(DEPRECATED) Apache Flink User Mailing List archive.

MaxMetaspace default may be to low?

Classic

List

Threaded

7 messages Options

John Smith

MaxMetaspace default may be to low?

Hi, I just upgraded to 1.10 and I started deploying my jobs. Eventually task nodes started shutting down with OutOfMemory Metaspace.

I look at the logs and the task managers are started with: -XX:MaxMetaspaceSize=100663296

So I configed: taskmanager.memory.jvm-metaspace.size: 256m

It seems to be ok for now. What are your thoughts? And should I try 512m or is that too much?

Xintong Song

Re: MaxMetaspace default may be to low?

Hi John,

The default metaspace size is intend for working with a major proportion of jobs. We are aware that for some jobs that need to load lots of classes, the default value might not be large enough. However, having a larger default value means for other jobs that do not load many classes, the overall memory requirements might be unnecessarily high. (Imagine you have a task manager with the default total memory 1.5GB, but 512m of it is reserved for metaspace.)

Another possible problem is metaspace leak. When you say "eventually task nodes started shutting down with OutOfMemory Metaspace", does this problem happen shortly after the job execution starts, or does it happen after job running for a while? Does the metaspace footprint keep growing or become stable after the initial growth? If the metaspace keeps growing along with time, it's usually an indicator of metaspace memory leak.

Thank you~

Xintong Song

On Tue, Feb 25, 2020 at 7:50 AM John Smith <[hidden email]> wrote:

Hi, I just upgraded to 1.10 and I started deploying my jobs. Eventually task nodes started shutting down with OutOfMemory Metaspace.

I look at the logs and the task managers are started with: -XX:MaxMetaspaceSize=100663296

So I configed: taskmanager.memory.jvm-metaspace.size: 256m

It seems to be ok for now. What are your thoughts? And should I try 512m or is that too much?

John Smith

Re: MaxMetaspace default may be to low?

Right after Job execution. Basically as soon as I deployed a 5th job. So at 4 jobs it was ok, at 5 jobs it would take like 1-2 minutes max and the node would just shut off.
So far with MaxMetaSpace 256m it's been stable. My task nodes are 16GB and the memory config is done as follows...
taskmanager.memory.flink.size: 12g
taskmanager.memory.jvm-metaspace.size: 256m

100% of the jobs right now are ETL with checkpoints, NO state,

Kafka -----> Json Transform ----> DB

Kafka ----> DB lookup (to small local cache)--------> Json Transform -----> Apache Ignite

None of the jobs are related.

On Mon, 24 Feb 2020 at 20:59, Xintong Song <[hidden email]> wrote:

Hi John,

The default metaspace size is intend for working with a major proportion of jobs. We are aware that for some jobs that need to load lots of classes, the default value might not be large enough. However, having a larger default value means for other jobs that do not load many classes, the overall memory requirements might be unnecessarily high. (Imagine you have a task manager with the default total memory 1.5GB, but 512m of it is reserved for metaspace.)

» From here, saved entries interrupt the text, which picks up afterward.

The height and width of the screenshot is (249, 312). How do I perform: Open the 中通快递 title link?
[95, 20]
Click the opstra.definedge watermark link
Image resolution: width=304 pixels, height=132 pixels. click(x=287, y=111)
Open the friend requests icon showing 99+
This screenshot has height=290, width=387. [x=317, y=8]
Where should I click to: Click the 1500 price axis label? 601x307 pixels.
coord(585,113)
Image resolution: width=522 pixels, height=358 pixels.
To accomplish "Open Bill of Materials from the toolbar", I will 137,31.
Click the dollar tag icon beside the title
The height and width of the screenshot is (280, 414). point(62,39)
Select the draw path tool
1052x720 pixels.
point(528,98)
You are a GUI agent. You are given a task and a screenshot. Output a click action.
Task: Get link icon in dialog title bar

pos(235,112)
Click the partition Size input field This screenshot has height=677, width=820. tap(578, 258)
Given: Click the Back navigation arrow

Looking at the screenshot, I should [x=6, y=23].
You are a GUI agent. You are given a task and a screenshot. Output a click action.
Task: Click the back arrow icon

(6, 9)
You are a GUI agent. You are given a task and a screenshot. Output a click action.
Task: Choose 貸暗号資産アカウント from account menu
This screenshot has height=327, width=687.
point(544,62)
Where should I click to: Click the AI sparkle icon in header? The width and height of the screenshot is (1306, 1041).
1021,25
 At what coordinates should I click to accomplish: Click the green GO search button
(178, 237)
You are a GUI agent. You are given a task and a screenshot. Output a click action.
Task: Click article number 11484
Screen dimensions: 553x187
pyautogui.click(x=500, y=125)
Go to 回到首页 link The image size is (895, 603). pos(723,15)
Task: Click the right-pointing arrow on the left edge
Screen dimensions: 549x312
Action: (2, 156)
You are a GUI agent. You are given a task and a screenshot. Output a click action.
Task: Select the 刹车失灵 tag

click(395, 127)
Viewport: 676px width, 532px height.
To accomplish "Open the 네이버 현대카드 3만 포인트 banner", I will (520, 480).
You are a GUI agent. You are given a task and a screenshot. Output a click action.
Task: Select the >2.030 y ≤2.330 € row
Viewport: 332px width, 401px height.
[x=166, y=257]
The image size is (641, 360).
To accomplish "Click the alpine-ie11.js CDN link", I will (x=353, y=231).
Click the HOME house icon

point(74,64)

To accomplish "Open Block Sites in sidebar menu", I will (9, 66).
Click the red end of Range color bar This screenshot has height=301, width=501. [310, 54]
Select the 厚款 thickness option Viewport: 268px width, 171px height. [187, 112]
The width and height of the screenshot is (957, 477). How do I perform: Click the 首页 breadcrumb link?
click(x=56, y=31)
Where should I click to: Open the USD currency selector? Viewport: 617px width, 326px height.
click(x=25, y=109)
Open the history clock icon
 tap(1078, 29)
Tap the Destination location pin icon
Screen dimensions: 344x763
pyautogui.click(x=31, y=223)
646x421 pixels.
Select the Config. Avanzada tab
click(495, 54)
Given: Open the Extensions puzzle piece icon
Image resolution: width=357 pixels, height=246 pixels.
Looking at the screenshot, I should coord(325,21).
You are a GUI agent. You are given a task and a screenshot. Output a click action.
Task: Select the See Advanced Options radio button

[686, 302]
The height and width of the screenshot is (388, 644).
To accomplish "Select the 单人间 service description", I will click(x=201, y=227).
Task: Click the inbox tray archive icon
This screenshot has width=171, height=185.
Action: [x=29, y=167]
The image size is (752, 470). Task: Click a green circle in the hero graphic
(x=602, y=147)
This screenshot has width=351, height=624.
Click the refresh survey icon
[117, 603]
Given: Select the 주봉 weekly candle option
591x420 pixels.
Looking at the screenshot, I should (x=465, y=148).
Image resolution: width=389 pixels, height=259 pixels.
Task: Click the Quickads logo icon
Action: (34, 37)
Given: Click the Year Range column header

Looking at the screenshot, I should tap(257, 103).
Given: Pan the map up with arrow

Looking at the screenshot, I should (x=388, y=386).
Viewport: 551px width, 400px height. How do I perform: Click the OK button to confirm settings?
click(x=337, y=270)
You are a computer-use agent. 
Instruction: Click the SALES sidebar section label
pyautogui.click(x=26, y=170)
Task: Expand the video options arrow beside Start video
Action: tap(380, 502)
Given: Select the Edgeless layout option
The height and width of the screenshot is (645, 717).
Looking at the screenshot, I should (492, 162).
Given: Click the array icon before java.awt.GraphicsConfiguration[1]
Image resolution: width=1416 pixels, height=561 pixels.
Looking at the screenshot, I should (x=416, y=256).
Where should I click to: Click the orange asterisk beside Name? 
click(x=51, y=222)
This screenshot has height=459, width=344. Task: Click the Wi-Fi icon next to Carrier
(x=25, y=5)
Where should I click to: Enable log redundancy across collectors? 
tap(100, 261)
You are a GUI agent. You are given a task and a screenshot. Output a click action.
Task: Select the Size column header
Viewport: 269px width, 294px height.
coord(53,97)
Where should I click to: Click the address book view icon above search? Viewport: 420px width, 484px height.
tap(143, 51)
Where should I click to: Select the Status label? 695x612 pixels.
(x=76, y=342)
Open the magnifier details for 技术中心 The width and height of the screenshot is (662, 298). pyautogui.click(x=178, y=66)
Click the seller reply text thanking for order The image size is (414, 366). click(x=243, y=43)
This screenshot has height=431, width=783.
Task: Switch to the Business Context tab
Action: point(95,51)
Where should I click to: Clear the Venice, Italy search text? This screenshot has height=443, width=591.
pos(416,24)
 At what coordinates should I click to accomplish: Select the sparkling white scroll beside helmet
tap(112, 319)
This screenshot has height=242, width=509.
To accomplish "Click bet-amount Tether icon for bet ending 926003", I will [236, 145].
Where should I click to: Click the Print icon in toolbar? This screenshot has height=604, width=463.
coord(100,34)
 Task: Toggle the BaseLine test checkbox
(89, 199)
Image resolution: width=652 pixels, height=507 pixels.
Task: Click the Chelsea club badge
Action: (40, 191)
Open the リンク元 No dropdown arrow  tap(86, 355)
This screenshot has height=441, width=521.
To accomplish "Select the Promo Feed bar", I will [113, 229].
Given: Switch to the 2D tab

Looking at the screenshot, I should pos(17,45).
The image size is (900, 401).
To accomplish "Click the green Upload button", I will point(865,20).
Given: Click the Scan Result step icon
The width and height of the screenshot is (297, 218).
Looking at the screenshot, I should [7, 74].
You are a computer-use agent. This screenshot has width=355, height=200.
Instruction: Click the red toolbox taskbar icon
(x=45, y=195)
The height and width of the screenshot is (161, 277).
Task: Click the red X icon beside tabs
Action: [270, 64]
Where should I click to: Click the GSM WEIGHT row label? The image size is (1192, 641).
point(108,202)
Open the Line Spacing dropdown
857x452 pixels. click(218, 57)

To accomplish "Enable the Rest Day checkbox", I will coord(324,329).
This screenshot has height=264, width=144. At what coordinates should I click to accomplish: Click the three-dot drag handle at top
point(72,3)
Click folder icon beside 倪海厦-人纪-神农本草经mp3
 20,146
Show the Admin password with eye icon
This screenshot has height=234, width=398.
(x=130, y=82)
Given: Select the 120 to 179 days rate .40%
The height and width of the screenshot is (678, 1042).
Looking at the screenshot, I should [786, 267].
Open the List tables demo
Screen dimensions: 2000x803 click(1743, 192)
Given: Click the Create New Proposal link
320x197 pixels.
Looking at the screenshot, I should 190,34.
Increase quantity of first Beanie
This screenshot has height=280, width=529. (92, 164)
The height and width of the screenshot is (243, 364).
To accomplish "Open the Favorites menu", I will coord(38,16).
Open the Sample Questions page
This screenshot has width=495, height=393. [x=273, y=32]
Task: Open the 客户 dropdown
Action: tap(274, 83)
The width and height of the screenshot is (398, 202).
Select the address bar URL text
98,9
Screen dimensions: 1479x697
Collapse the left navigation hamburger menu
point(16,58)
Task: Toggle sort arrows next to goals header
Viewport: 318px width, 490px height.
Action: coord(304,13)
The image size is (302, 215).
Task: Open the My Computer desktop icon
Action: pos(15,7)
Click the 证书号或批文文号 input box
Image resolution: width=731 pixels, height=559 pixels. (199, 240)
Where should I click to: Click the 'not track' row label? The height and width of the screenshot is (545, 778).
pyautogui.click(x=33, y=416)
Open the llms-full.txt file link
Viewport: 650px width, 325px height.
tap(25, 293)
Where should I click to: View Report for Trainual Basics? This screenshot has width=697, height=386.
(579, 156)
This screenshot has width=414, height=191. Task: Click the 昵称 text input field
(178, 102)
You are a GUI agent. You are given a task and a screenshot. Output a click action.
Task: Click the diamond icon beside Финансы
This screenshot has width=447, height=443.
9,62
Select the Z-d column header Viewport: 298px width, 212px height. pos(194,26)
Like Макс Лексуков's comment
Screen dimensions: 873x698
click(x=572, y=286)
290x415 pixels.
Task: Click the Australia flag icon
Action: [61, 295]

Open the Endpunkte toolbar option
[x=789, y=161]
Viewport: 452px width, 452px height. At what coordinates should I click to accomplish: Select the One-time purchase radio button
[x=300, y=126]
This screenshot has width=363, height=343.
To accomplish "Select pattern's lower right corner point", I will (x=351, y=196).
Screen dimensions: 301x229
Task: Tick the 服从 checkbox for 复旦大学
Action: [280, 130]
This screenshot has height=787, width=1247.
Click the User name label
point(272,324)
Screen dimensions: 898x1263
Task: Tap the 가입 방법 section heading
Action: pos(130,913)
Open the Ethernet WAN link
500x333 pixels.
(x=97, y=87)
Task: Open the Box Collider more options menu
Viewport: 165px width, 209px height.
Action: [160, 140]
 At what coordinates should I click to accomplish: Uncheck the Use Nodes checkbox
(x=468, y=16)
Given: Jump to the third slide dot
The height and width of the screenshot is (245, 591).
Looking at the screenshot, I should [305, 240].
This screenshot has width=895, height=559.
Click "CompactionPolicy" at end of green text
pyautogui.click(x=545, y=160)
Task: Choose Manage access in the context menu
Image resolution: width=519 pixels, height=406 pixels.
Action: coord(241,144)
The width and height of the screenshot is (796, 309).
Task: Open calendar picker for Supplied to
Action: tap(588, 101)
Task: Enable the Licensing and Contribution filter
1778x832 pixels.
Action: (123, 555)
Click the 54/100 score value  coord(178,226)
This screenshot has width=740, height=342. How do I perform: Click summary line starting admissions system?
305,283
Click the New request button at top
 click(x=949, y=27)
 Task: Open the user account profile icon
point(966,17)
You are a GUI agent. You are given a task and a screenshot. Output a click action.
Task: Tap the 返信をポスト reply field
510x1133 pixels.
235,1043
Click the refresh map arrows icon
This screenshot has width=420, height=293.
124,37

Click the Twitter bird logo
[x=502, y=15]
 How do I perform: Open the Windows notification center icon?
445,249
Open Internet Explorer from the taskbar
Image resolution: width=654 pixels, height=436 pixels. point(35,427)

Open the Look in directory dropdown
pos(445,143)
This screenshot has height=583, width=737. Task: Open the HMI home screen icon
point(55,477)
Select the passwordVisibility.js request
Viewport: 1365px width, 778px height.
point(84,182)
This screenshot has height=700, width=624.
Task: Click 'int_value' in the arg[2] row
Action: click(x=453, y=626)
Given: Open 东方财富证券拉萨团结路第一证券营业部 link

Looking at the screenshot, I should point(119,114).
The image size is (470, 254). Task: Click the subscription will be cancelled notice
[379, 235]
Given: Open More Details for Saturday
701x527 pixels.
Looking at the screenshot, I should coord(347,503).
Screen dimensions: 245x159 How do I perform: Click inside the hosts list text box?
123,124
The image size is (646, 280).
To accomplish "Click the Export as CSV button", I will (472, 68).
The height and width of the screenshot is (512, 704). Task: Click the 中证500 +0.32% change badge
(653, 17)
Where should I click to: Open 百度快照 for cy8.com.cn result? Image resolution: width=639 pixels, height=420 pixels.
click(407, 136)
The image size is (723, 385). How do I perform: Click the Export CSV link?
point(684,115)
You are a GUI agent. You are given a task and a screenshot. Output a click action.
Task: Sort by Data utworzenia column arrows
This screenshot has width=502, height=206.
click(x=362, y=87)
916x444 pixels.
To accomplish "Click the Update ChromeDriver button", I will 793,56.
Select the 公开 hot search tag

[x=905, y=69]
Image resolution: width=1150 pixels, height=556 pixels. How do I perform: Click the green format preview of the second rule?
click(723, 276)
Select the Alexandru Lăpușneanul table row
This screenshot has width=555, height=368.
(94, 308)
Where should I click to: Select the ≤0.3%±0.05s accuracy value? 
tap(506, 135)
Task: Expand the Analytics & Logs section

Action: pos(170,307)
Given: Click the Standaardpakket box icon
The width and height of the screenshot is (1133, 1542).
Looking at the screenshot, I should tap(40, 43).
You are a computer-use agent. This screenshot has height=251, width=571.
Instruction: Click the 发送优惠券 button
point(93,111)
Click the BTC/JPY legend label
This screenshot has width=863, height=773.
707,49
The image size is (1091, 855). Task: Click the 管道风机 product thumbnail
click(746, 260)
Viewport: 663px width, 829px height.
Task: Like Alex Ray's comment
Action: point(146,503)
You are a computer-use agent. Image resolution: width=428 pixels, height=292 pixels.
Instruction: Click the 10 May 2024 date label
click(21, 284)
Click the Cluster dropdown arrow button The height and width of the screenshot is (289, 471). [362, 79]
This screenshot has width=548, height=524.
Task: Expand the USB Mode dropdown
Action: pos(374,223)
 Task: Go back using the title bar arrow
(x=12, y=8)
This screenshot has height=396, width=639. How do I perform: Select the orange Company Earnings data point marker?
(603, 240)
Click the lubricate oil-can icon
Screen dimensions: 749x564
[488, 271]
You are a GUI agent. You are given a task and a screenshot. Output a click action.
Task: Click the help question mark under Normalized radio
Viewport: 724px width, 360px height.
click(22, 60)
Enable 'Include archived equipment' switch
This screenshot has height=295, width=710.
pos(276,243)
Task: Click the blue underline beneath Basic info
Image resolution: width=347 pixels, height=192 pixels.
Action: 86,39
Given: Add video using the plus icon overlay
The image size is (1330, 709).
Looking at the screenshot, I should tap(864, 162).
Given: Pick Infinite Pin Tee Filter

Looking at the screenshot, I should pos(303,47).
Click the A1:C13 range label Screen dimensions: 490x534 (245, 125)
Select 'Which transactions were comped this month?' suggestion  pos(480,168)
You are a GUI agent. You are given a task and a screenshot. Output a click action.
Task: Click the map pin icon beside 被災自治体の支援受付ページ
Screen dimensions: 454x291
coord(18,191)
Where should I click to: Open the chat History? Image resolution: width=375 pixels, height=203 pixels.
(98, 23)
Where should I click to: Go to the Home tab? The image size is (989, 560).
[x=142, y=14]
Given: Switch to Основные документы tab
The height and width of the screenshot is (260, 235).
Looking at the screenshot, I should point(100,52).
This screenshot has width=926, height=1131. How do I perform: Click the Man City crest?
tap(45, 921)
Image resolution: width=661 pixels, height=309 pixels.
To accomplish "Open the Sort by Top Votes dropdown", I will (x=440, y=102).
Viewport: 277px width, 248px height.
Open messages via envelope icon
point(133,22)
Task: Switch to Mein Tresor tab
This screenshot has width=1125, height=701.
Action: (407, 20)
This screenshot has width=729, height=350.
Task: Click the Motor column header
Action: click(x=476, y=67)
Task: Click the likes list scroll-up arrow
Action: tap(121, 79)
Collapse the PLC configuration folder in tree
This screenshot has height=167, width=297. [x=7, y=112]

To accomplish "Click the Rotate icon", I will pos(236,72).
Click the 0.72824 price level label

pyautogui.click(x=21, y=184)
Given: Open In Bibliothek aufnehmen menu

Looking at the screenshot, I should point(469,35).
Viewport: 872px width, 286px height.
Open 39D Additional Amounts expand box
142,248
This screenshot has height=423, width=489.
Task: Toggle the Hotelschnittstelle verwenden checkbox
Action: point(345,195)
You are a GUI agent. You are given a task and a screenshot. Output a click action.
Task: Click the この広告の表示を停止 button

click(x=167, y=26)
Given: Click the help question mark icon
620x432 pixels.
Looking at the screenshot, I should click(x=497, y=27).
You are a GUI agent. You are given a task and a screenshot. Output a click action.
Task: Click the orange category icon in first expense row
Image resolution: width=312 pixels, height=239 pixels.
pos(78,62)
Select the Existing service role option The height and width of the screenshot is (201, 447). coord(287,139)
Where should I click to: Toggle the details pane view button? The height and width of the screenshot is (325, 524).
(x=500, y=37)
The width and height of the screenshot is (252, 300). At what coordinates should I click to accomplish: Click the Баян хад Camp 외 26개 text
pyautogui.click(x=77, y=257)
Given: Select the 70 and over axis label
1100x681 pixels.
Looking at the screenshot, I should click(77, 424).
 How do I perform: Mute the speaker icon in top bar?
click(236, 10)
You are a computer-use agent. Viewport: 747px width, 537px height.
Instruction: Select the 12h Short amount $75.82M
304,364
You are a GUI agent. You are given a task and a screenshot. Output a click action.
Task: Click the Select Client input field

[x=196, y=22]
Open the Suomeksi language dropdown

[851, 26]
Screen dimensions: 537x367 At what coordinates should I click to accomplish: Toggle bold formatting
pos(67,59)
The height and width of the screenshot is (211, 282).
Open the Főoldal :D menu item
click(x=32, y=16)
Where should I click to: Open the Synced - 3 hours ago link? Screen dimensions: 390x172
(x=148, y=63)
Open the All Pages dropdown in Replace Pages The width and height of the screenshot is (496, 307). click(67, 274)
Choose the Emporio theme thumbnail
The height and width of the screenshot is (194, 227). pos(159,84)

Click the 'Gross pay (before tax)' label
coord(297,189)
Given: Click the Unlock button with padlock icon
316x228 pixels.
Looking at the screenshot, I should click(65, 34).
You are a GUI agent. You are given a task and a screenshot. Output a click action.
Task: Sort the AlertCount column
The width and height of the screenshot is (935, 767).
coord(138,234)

Another possible problem is metaspace leak. When you say "eventually task nodes started shutting down with OutOfMemory Metaspace", does this problem happen shortly after the job execution starts, or does it happen after job running for a while? Does the metaspace footprint keep growing or become stable after the initial growth? If the metaspace keeps growing along with time, it's usually an indicator of metaspace memory leak.

Thank you~
Xintong Song

On Tue, Feb 25, 2020 at 7:50 AM John Smith <[hidden email]> wrote:
Hi, I just upgraded to 1.10 and I started deploying my jobs. Eventually task nodes started shutting down with OutOfMemory Metaspace.

I look at the logs and the task managers are started with: -XX:MaxMetaspaceSize=100663296

So I configed: taskmanager.memory.jvm-metaspace.size: 256m

It seems to be ok for now. What are your thoughts? And should I try 512m or is that too much?

John Smith

Re: MaxMetaspace default may be to low?

I would like to also add the same exact jobs on Flink 1.8 where running perfectly fine.

On Tue, 25 Feb 2020 at 00:20, John Smith <[hidden email]> wrote:

Right after Job execution. Basically as soon as I deployed a 5th job. So at 4 jobs it was ok, at 5 jobs it would take like 1-2 minutes max and the node would just shut off.
So far with MaxMetaSpace 256m it's been stable. My task nodes are 16GB and the memory config is done as follows...
taskmanager.memory.flink.size: 12g
taskmanager.memory.jvm-metaspace.size: 256m

100% of the jobs right now are ETL with checkpoints, NO state,
Kafka -----> Json Transform ----> DB
or
Kafka ----> DB lookup (to small local cache)--------> Json Transform -----> Apache Ignite

None of the jobs are related.

On Mon, 24 Feb 2020 at 20:59, Xintong Song <[hidden email]> wrote:
Hi John,

The default metaspace size is intend for working with a major proportion of jobs. We are aware that for some jobs that need to load lots of classes, the default value might not be large enough. However, having a larger default value means for other jobs that do not load many classes, the overall memory requirements might be unnecessarily high. (Imagine you have a task manager with the default total memory 1.5GB, but 512m of it is reserved for metaspace.)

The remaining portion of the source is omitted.